What this task involves: In the eBox traffic monitoring design, how often should the graph refresh?

Selected excerpt: Begin

Introduction

The goal of this design is to provide eBox with a tool to easily show the current status of the network traffic flowing through eBox.

The use case more common will be something like: Alice is the administrator of a local network which is using eBox as a gateway. Bob is one of the users who is in this LAN behind eBox. Bob is surfing the Internet but it works insanely slow. Bob complains Alice.

Alice fires up her firefox and logs into eBox to check what is going on with the Internet traffic. She takes a look at the per-protocol graph and observes there is a massive use of the SSH protocol. She decides to switch to per-source graph finding out which machine is responsible for this. She adds a traffic shaping rule and every thing goes back to normality again. Bob thanks Alice for a great job.

Requirements

  • Launch monitoring on demand and in real time
  • We should be able to specify the network interface. Note that if we capture traffic only on the external interface we will not able to determine the source due to the NAT actions.
  • Graph should be refreshed every few seconds (1-4)
  • There should be a view that shows the traffic break-down by flow. For example: http, ssh, udp-5678, tcp-46700. Each flow would be the sum of the average traffic of all the individual flow per machine.
  • There should be a view that shows the traffic break-down by source. For example: 192.168.45.3, 192.168.45.5. Each source would be the sum of the average traffic of all the individual flows by source.
  • There should be a view that shows the traffic break-down by the pair source-flow. For example: 192.168.45.3:http, 192.168.45.5:udp-5768.

Selected excerpt: End
Record excerpts: Begin

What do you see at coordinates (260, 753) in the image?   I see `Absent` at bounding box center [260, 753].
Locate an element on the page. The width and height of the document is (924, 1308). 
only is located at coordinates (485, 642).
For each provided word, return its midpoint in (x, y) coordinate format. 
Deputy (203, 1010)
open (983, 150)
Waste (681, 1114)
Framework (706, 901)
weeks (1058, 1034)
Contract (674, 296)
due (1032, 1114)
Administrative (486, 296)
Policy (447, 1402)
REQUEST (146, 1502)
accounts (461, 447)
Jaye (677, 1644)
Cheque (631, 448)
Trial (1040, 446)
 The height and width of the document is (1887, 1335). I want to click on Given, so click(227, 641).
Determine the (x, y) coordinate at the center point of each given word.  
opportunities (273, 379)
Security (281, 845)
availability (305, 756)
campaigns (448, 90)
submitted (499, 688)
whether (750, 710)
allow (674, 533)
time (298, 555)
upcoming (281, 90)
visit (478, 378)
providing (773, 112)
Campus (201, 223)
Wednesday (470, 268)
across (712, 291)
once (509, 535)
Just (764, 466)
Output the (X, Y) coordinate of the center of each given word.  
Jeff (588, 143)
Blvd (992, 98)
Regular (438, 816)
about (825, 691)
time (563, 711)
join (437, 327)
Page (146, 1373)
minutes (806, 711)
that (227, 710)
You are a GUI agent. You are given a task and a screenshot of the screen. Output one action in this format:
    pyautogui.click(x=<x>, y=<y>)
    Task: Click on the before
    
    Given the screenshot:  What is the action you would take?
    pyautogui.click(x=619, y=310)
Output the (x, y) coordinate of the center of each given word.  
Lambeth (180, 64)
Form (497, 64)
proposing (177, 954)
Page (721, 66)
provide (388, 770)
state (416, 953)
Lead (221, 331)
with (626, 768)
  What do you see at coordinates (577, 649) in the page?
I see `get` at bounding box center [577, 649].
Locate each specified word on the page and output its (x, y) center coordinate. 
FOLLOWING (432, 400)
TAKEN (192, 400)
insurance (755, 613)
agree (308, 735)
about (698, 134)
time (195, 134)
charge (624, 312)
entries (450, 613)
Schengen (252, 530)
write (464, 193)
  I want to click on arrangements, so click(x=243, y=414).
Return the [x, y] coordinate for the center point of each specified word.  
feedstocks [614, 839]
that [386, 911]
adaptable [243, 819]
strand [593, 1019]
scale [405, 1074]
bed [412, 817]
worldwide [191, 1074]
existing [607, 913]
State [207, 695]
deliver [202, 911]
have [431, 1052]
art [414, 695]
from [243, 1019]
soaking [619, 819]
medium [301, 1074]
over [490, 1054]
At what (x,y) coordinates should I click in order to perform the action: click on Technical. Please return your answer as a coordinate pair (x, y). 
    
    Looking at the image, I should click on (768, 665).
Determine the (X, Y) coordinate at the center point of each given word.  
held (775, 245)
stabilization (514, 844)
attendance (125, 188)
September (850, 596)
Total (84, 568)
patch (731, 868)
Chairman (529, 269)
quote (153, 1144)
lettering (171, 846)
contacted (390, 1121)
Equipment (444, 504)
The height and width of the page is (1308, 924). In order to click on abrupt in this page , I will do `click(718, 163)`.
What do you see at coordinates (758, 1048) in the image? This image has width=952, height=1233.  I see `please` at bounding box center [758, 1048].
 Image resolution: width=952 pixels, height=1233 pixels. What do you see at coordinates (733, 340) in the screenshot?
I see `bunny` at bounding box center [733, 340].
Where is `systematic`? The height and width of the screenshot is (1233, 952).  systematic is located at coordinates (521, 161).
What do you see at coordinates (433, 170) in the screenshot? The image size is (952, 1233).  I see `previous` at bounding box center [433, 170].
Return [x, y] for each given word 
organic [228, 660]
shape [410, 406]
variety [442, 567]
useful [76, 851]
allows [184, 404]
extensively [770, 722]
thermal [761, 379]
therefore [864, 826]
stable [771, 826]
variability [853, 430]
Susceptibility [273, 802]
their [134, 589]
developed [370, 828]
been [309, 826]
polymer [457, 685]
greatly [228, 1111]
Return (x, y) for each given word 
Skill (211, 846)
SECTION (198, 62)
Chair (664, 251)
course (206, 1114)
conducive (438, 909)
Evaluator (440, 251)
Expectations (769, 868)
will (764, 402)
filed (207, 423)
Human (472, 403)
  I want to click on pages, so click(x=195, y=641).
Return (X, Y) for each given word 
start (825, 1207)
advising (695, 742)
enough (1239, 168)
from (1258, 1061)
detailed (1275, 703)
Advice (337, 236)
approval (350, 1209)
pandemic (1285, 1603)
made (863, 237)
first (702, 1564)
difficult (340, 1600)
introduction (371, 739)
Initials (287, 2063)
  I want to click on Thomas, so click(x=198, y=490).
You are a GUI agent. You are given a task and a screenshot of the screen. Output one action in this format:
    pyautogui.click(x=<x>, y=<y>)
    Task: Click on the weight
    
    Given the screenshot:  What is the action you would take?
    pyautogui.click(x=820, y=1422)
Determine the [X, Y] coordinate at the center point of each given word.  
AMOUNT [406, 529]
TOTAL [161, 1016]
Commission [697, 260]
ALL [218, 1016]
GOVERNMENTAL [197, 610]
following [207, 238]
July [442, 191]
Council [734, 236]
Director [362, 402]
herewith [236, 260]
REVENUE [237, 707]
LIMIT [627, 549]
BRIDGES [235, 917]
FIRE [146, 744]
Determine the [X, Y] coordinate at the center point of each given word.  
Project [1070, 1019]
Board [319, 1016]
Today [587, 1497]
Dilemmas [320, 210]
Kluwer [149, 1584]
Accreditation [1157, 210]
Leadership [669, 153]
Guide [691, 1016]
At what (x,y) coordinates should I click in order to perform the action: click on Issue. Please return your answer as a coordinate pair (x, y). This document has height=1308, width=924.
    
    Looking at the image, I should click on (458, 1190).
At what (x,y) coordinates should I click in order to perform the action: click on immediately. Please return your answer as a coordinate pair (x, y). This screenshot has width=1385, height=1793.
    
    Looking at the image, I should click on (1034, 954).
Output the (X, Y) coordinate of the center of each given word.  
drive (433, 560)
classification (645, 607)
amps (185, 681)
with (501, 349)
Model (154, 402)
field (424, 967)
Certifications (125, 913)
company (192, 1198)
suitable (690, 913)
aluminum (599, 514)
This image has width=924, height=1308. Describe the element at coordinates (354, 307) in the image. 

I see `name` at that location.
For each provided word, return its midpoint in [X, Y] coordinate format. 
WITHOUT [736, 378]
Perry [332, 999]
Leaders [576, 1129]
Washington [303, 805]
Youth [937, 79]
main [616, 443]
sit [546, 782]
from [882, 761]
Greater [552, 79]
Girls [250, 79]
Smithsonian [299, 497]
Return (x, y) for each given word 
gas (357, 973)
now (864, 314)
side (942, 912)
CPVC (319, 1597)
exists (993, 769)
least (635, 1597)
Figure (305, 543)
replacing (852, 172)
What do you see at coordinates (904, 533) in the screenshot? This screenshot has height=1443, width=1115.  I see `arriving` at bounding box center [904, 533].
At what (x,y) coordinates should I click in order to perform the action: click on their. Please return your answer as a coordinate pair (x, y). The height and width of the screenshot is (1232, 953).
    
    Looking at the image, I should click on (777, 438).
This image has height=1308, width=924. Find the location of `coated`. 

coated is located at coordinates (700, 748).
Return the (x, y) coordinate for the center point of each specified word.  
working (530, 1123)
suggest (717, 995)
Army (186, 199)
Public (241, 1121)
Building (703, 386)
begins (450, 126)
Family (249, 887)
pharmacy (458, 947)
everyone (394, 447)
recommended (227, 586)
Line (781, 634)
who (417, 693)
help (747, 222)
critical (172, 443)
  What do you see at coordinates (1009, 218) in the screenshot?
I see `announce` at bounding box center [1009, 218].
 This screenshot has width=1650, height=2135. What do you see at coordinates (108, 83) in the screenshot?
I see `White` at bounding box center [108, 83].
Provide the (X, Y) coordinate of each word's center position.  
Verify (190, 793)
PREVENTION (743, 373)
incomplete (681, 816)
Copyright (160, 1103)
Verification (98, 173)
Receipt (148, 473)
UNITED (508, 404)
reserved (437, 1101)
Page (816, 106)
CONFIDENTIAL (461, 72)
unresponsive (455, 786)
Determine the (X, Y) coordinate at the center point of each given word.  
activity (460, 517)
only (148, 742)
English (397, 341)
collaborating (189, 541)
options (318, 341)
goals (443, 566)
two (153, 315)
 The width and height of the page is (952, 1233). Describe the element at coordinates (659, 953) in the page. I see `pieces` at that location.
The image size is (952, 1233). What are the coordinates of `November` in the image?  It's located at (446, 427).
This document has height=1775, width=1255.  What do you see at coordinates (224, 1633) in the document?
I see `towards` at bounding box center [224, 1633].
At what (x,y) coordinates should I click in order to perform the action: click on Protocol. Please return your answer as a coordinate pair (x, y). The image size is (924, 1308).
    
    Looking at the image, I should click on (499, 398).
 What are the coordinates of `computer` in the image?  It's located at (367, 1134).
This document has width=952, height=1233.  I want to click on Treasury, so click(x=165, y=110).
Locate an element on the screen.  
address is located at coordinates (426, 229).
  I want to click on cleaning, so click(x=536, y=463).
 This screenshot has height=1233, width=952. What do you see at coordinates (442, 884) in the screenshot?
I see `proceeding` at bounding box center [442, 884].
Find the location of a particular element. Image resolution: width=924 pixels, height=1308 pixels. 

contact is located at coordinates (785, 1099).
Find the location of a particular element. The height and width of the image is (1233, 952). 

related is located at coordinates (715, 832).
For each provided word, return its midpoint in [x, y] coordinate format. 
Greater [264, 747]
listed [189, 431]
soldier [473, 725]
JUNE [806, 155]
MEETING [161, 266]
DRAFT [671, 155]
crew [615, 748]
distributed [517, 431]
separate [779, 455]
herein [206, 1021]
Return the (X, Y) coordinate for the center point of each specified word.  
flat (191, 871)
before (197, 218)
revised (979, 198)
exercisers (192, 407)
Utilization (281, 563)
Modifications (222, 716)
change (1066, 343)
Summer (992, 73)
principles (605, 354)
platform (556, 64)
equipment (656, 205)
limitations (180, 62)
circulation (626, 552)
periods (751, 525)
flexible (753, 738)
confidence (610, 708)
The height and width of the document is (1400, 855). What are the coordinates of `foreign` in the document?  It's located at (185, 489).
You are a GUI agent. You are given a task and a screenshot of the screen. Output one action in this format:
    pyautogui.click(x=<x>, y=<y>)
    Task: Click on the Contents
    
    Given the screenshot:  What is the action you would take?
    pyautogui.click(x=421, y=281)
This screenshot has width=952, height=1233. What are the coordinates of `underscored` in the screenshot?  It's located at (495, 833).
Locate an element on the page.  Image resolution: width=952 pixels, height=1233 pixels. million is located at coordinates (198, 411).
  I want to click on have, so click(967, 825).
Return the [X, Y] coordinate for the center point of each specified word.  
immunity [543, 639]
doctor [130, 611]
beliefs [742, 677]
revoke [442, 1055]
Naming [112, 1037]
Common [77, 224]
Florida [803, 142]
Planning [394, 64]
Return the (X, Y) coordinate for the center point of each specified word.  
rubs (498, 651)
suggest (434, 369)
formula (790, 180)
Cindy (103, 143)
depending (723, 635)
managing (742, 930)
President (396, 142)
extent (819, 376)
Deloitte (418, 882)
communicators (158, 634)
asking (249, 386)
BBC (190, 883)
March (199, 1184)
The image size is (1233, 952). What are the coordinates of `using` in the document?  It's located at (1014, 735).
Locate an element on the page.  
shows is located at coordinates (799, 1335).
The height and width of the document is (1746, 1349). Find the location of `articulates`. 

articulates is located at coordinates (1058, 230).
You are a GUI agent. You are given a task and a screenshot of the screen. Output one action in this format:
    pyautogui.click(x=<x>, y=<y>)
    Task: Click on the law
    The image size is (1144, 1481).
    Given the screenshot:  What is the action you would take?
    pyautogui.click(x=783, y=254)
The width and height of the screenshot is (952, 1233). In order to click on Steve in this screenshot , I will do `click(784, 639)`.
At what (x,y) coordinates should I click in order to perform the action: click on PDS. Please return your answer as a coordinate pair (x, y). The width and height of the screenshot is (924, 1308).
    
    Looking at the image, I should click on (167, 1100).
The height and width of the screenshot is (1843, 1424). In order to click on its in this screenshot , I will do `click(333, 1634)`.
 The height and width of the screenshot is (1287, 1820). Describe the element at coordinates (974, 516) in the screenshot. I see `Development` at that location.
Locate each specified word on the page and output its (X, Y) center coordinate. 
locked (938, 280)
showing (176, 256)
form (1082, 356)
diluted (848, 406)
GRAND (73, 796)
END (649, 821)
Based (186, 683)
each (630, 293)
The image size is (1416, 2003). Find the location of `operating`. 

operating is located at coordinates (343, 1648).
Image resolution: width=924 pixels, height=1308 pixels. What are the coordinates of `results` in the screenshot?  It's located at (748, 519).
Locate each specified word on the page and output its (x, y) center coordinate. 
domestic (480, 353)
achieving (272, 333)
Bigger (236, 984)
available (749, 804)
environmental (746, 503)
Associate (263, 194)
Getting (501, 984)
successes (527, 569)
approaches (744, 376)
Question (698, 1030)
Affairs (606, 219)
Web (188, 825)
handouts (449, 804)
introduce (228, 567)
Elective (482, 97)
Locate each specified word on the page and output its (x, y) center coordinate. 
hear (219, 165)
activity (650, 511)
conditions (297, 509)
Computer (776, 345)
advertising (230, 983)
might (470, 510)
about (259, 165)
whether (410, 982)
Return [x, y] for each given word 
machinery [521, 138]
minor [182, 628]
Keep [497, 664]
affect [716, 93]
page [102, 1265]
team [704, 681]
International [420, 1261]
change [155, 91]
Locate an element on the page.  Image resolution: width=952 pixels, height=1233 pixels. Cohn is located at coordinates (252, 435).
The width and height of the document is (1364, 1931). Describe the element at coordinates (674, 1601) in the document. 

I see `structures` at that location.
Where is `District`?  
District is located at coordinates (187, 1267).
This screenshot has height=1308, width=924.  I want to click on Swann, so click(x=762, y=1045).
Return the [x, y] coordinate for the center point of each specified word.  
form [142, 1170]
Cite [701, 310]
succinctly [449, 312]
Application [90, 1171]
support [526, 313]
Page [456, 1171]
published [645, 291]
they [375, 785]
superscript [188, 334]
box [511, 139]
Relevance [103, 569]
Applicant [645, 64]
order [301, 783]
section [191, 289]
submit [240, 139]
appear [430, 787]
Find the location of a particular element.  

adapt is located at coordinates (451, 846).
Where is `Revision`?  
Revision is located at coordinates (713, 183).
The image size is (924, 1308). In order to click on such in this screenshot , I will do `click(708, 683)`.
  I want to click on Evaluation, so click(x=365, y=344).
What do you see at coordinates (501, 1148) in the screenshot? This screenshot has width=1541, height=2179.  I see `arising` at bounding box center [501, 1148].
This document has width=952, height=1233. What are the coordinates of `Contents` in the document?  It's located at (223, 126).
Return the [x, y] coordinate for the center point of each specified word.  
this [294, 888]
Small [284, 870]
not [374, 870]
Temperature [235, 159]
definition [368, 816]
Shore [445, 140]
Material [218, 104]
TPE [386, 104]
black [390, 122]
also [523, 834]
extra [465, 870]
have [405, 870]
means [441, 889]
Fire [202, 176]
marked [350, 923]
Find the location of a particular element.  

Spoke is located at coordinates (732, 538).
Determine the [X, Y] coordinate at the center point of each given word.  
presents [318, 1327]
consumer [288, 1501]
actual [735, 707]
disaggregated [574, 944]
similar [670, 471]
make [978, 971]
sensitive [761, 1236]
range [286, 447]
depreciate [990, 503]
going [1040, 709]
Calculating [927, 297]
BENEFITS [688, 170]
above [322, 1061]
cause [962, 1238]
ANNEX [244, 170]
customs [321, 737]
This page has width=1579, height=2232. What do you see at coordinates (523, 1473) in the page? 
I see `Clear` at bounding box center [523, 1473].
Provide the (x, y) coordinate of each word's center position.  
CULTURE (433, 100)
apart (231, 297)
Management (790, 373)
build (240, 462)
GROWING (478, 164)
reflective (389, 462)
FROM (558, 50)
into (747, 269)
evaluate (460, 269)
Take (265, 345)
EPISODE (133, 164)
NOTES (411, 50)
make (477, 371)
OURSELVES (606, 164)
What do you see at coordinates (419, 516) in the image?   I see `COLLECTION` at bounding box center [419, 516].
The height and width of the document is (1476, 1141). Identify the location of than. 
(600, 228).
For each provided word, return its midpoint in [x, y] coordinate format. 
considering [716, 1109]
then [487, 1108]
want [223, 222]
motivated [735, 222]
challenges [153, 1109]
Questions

Record excerpts: End

Written response: Every few seconds, between 1 and 4.